Yvan Lubraneski : « Les citoyens doivent rester maîtres de leur destin »

©Daniel Brochier
Le 25 juillet 2019

Yvan Lubraneski est maire de la commune des Molières (Essonne). Sur ce territoire rural, de moins de 2 000 habitants, il a développé de nombreuses méthodes favorisant la participation citoyenne. Une initiative reconnue et qui a des résultats très concrets. Membre d’aucun parti politique, il est à l’origine de la plateforme descommunesetdescitoyens.fr qui, autour de la naissance de projets, souhaite favoriser l’engagement des citoyens dans la campagne municipale de 2020. Il est également co-auteur du livre du même nom Des communes et des citoyens #ENGAGEZVOUS1. L’Association des maires ruraux de France lui a également confié la Commission nationale « Démocratie ». Nous sommes allés à sa rencontre dans son village des Molières pour le faire réagir à l'actualité des derniers mois.

1 – La transformation du CESE en Conseil de la participation citoyenne

Quelle réaction avez-vous eu suite à la conférence de presse, donnée par Emmanuel Macron, le 25 avril 2019, à l’issue du Grand débat national, notamment la transformation du Conseil économique, sociale et environnementale (CESE) en conseil de la participation citoyenne en intégrant 150 citoyens tirés au sort ?

## DONNÉES D'ENTRÉE

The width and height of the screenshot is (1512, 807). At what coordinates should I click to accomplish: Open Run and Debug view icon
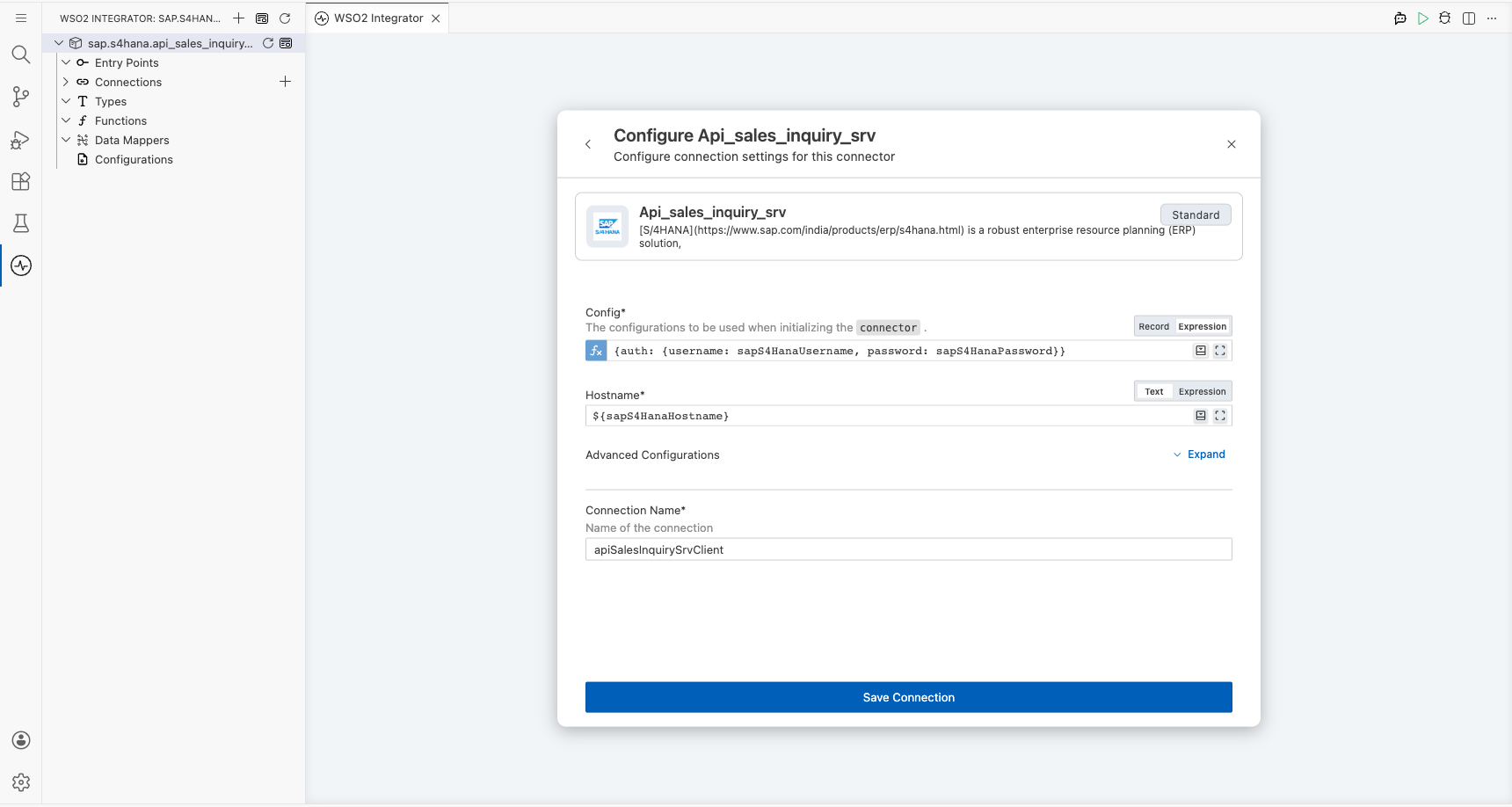click(x=21, y=139)
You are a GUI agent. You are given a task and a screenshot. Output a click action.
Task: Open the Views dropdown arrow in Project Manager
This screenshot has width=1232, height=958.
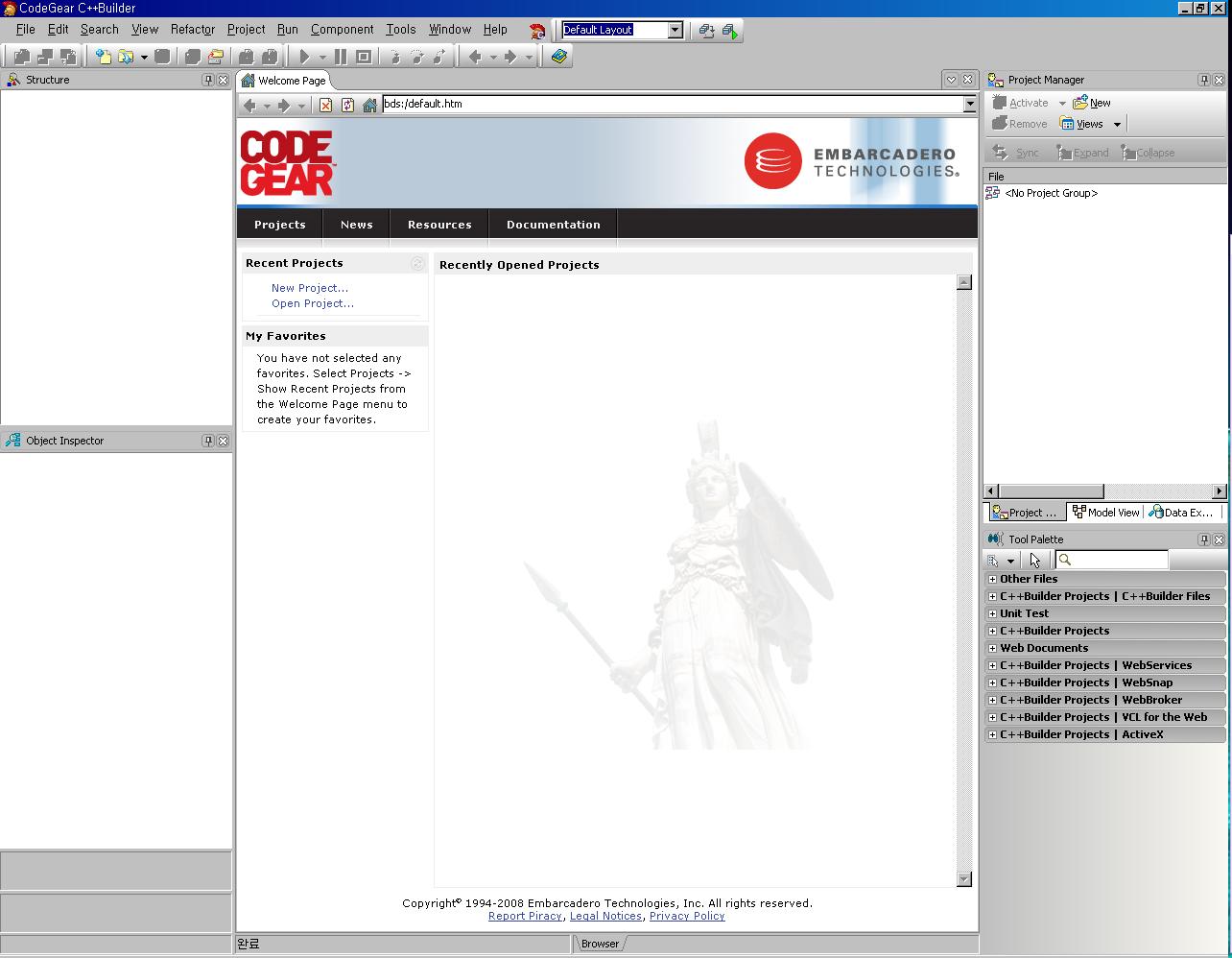pyautogui.click(x=1117, y=124)
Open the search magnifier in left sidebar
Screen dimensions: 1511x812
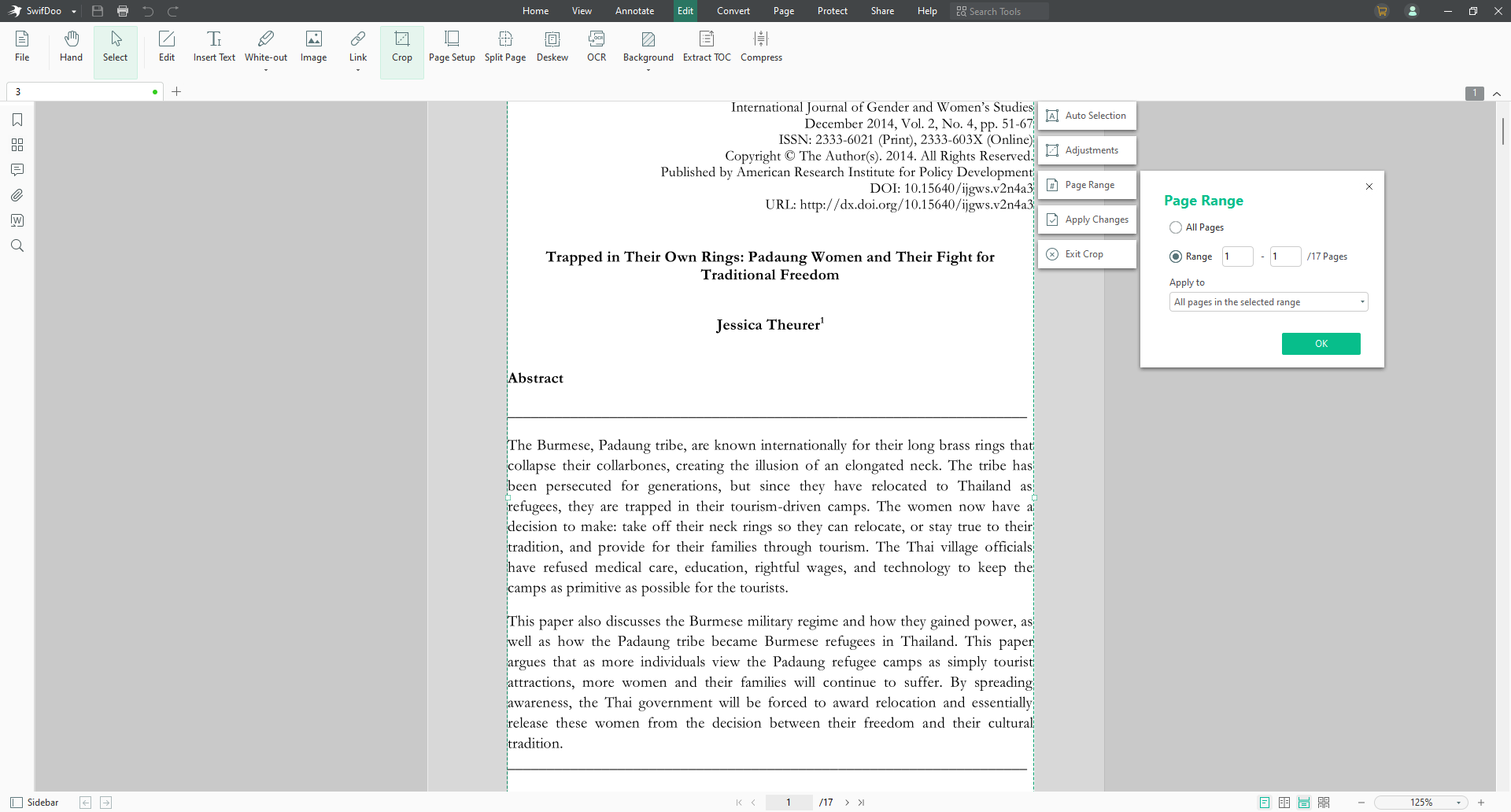point(17,245)
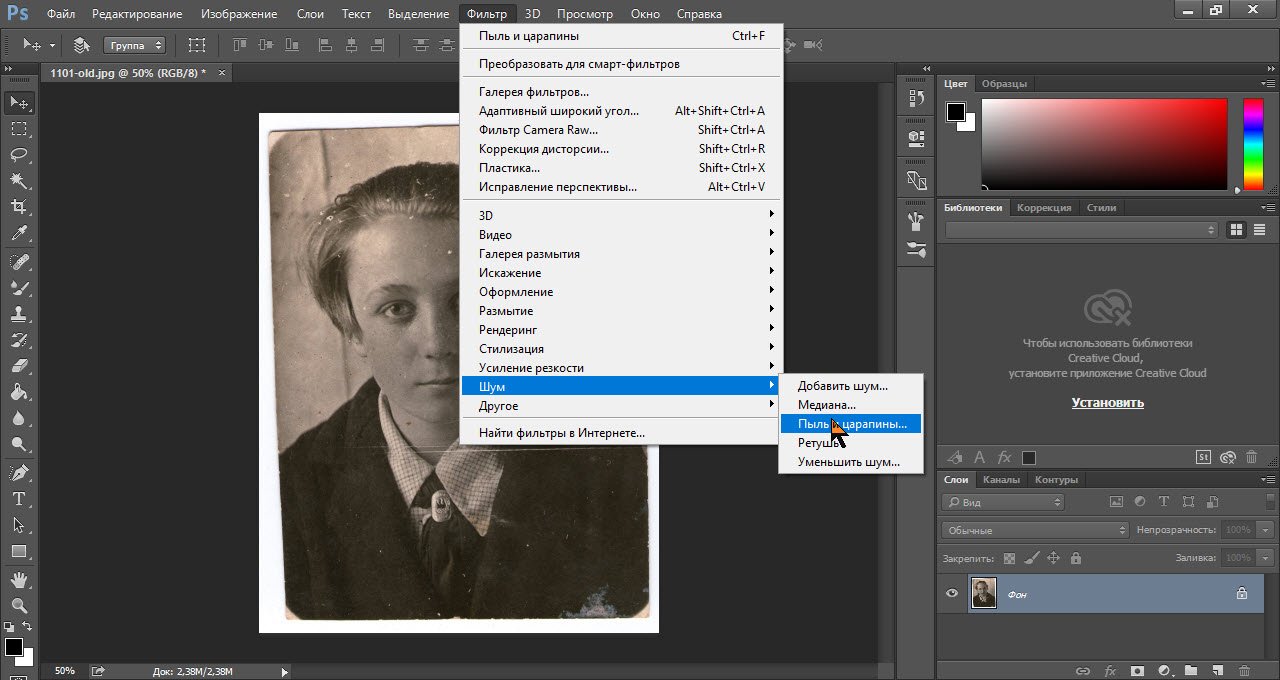Switch to the Каналы tab

coord(1000,480)
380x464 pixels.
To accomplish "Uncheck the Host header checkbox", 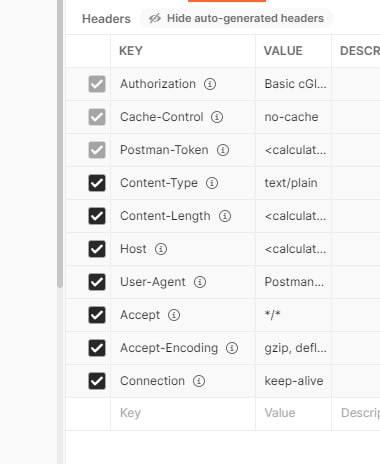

## EXERCICES
1/ Recopiez intégralement l'entretien avec Yvan Lubraneski, sans y changer quoi que ce soit.
2/ Mettez à jour les lignes de la liste qui vont de celle contenant « 380x464 pixels. » jusqu'à la fin de la liste, bornes comprises, en remplaçant « Host » par « Accept » et en laissant tout le reste identique. Donnez uniquement ces lignes, sans les images.

## RÉPONSES
1/
Yvan Lubraneski : « Les citoyens doivent rester maîtres de leur destin »

©Daniel Brochier
Le 25 juillet 2019

Yvan Lubraneski est maire de la commune des Molières (Essonne). Sur ce territoire rural, de moins de 2 000 habitants, il a développé de nombreuses méthodes favorisant la participation citoyenne. Une initiative reconnue et qui a des résultats très concrets. Membre d’aucun parti politique, il est à l’origine de la plateforme descommunesetdescitoyens.fr qui, autour de la naissance de projets, souhaite favoriser l’engagement des citoyens dans la campagne municipale de 2020. Il est également co-auteur du livre du même nom Des communes et des citoyens #ENGAGEZVOUS1. L’Association des maires ruraux de France lui a également confié la Commission nationale « Démocratie ». Nous sommes allés à sa rencontre dans son village des Molières pour le faire réagir à l'actualité des derniers mois.

1 – La transformation du CESE en Conseil de la participation citoyenne

Quelle réaction avez-vous eu suite à la conférence de presse, donnée par Emmanuel Macron, le 25 avril 2019, à l’issue du Grand débat national, notamment la transformation du Conseil économique, sociale et environnementale (CESE) en conseil de la participation citoyenne en intégrant 150 citoyens tirés au sort ?

2/
380x464 pixels.
To accomplish "Uncheck the Accept header checkbox", 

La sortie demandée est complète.